Urticarial Vasculitis
Urticarial vasculitis, another subtype of small vessel vasculitis, presents clinically like acute urticaria with or without angioedema, but then shows a different course of the disease. While in allergic urticaria, lesions are typically volatile and transient, in urticarial vasculitis, the wheals typically persist stationary more than 24 hours. Histologically, changes are discreet with scanty focal, neutrophilic infiltrate, fibrin deposits, or nuclear debris and may show erythrocyte extravasation.[105] Urticarial vasculitis has been reported casuistically in COVID-19.[105]
[106]
Kawasaki-Like Disease
Kawasaki-like disease is caused by inflammatory vascular disease of small- and medium-size arteries of unknown cause.[107] It is assumed that it can be triggered by pathogens, likely on the basis of genetic susceptibility.[108] Kaya et al[30] reported the presence of leukocytoclastic vasculitis in biopsies of patients with Kawasaki-like disease. Skin lesions, however, are unspecific and may present as maculopapular or polymorphic exanthema accompanied by mucocutaneous symptoms as well as palmar and plantar erythema.[109]
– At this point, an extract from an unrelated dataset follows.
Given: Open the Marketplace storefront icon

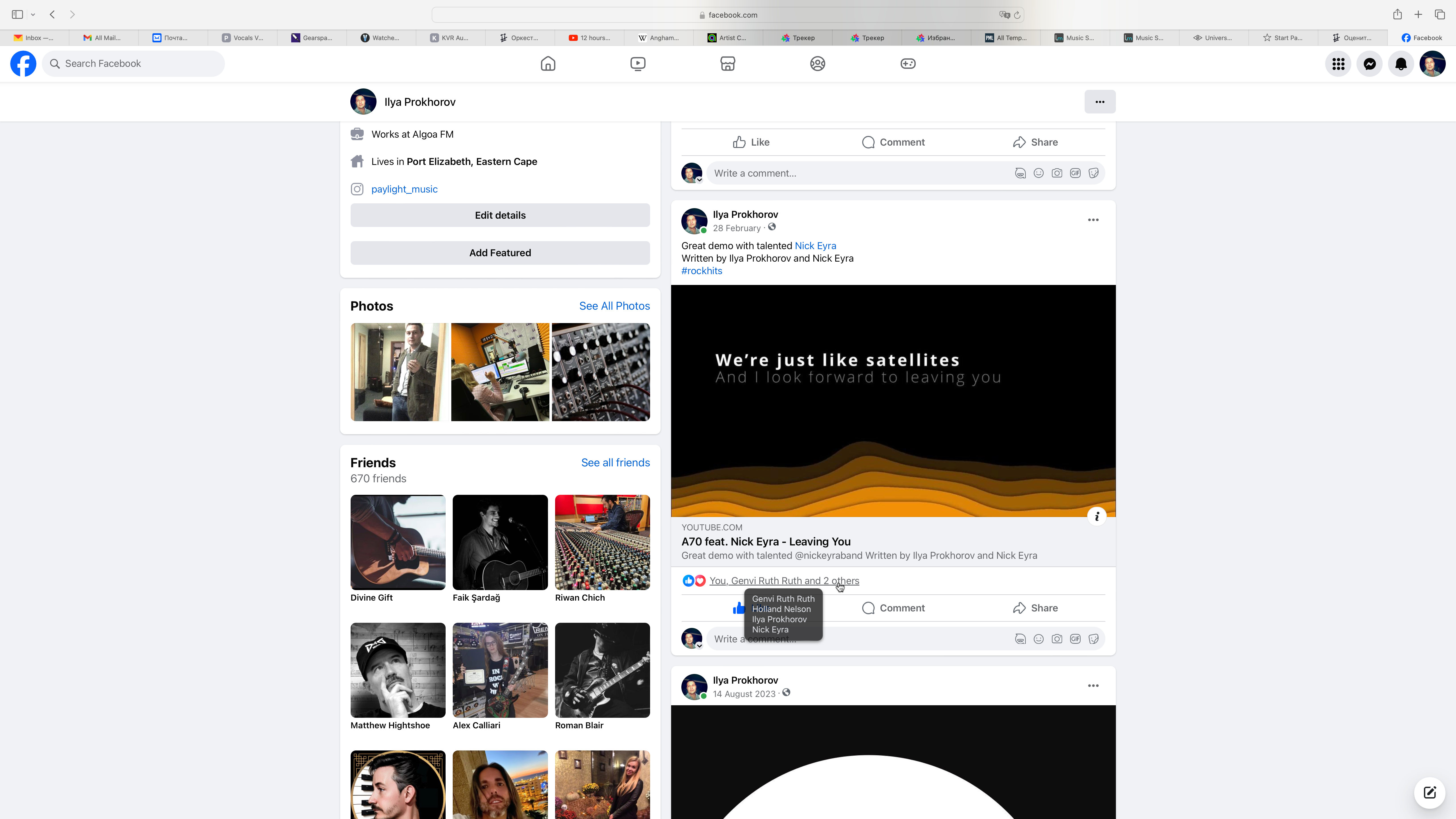Looking at the screenshot, I should pyautogui.click(x=727, y=63).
[110] Although there are a few reports about Kawasaki-like disease in adults,[111]
[112] it mainly occurs in children.[113] Therefore, Kawasaki-like disease in COVID-19 infection has been termed “multisystem inflammatory syndrome in children” (MIS-C(. or alternatively “pediatric inflammatory multisystem syndrome temporally associated with SARS-CoV-2 infection” (PIMS-TS).[110] Diagnostic criteria include prolonged fever and multisystem organ involvement of more than two organ systems including cardiac, renal, neurological, hematological, respiratory, cutaneous, and gastrointestinal manifestations in combination with positive SARS-CoV-2 antigen test, PCR or serology, or COVID-19 exposure in the past 4 weeks.[114] Verdoni et al[110] reported an increase in monthly incidence of Kawasaki's syndrome in spring 2020 that is 30 times higher than in the 5 years before. Though only few children were tested positive in SARS-CoV-2 PCR, seroconversion was observed in almost all cases, suggesting an association with COVID-19 infection. It has been proposed that Kawasaki-like disease caused by SARS-CoV-2 occurs due to STING pathway activation after binding to ACE2, which, after a latent period, would cause an excessive immune response.[115]